Start of Exercise material

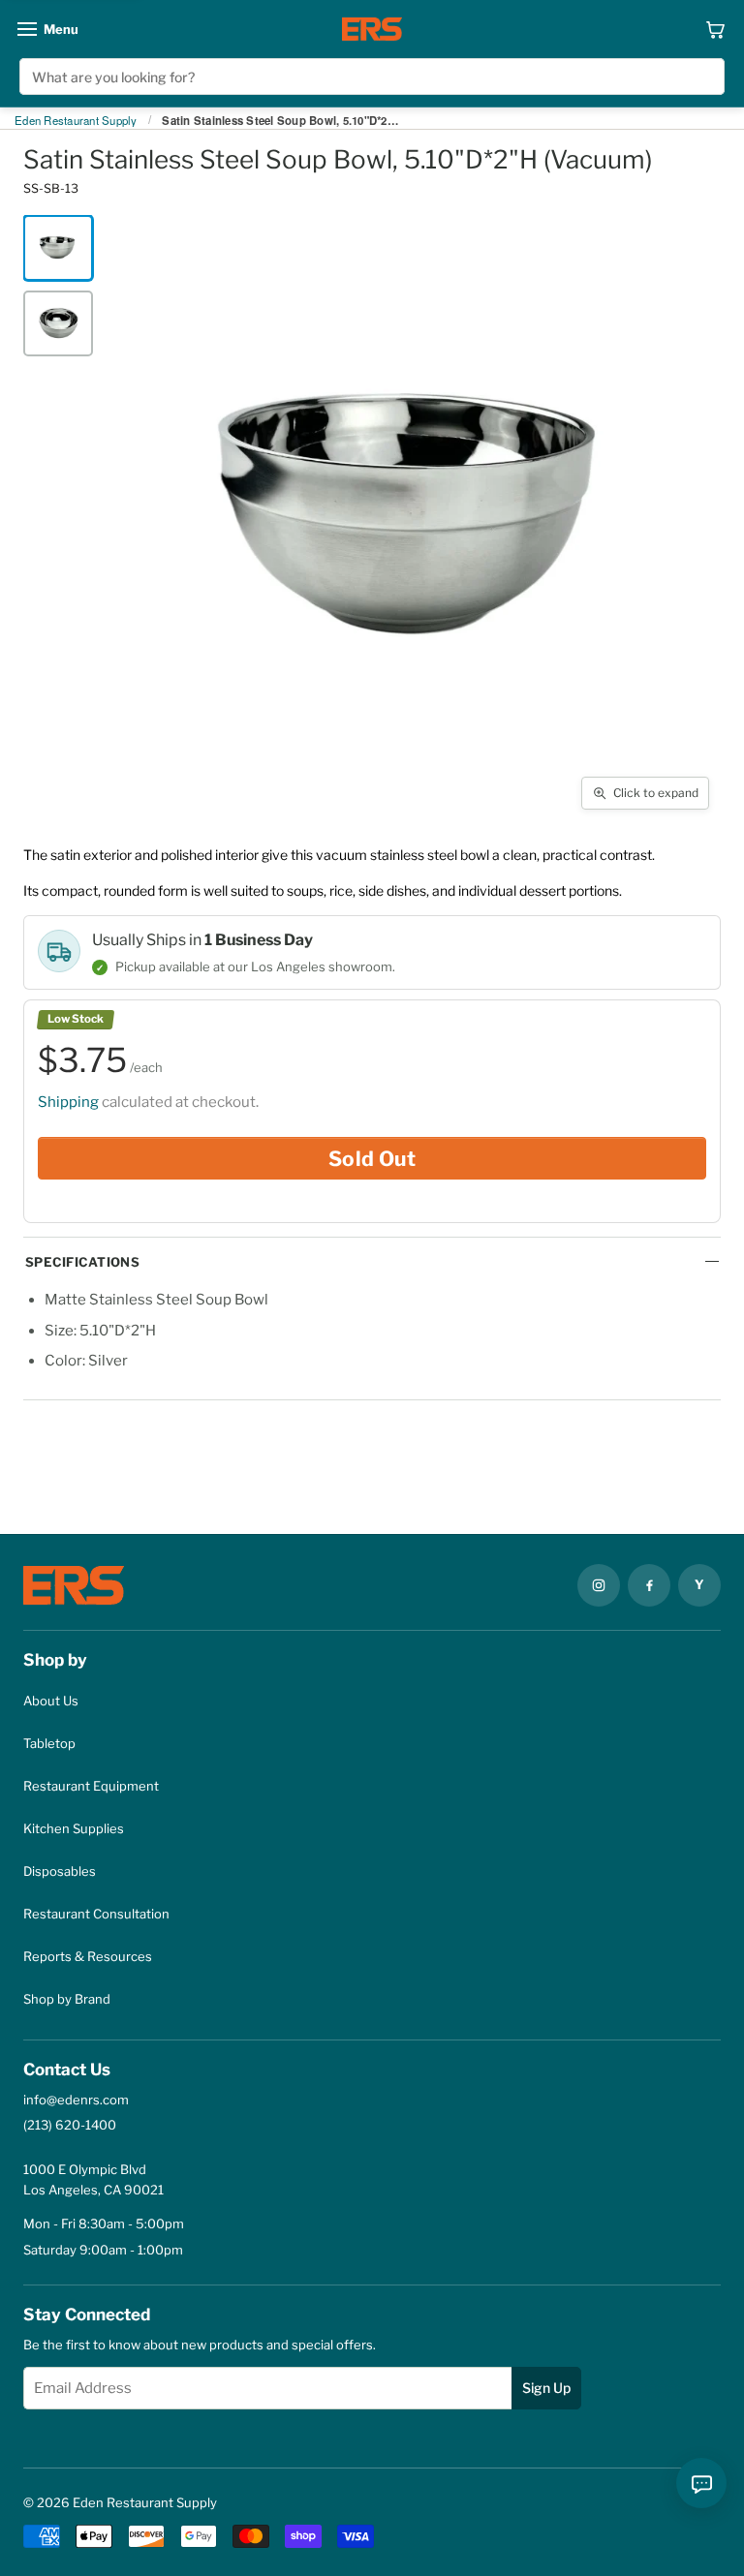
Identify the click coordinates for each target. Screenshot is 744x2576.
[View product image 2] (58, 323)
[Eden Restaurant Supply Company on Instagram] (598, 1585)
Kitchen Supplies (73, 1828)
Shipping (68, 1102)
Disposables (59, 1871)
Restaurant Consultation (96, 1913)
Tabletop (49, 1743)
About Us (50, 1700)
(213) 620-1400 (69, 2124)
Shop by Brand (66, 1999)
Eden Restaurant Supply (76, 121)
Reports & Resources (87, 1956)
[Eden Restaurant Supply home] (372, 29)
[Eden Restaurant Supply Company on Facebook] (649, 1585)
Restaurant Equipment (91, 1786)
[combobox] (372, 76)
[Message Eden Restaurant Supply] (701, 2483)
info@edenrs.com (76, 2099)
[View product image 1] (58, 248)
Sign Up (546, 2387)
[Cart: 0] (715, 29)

End of Exercise material

# Work instruction:
Print the data word for word and omit the pictures.

# Result of this exercise:
Identify the click coordinates for each target. Screenshot is 744x2576.
[View product image 2] (58, 323)
[Eden Restaurant Supply Company on Instagram] (598, 1585)
Kitchen Supplies (73, 1828)
Shipping (68, 1102)
Disposables (59, 1871)
Restaurant Consultation (96, 1913)
Tabletop (49, 1743)
About Us (50, 1700)
(213) 620-1400 (69, 2124)
Shop by Brand (66, 1999)
Eden Restaurant Supply (76, 121)
Reports & Resources (87, 1956)
[Eden Restaurant Supply home] (372, 29)
[Eden Restaurant Supply Company on Facebook] (649, 1585)
Restaurant Equipment (91, 1786)
[combobox] (372, 76)
[Message Eden Restaurant Supply] (701, 2483)
info@edenrs.com (76, 2099)
[View product image 1] (58, 248)
Sign Up (546, 2387)
[Cart: 0] (715, 29)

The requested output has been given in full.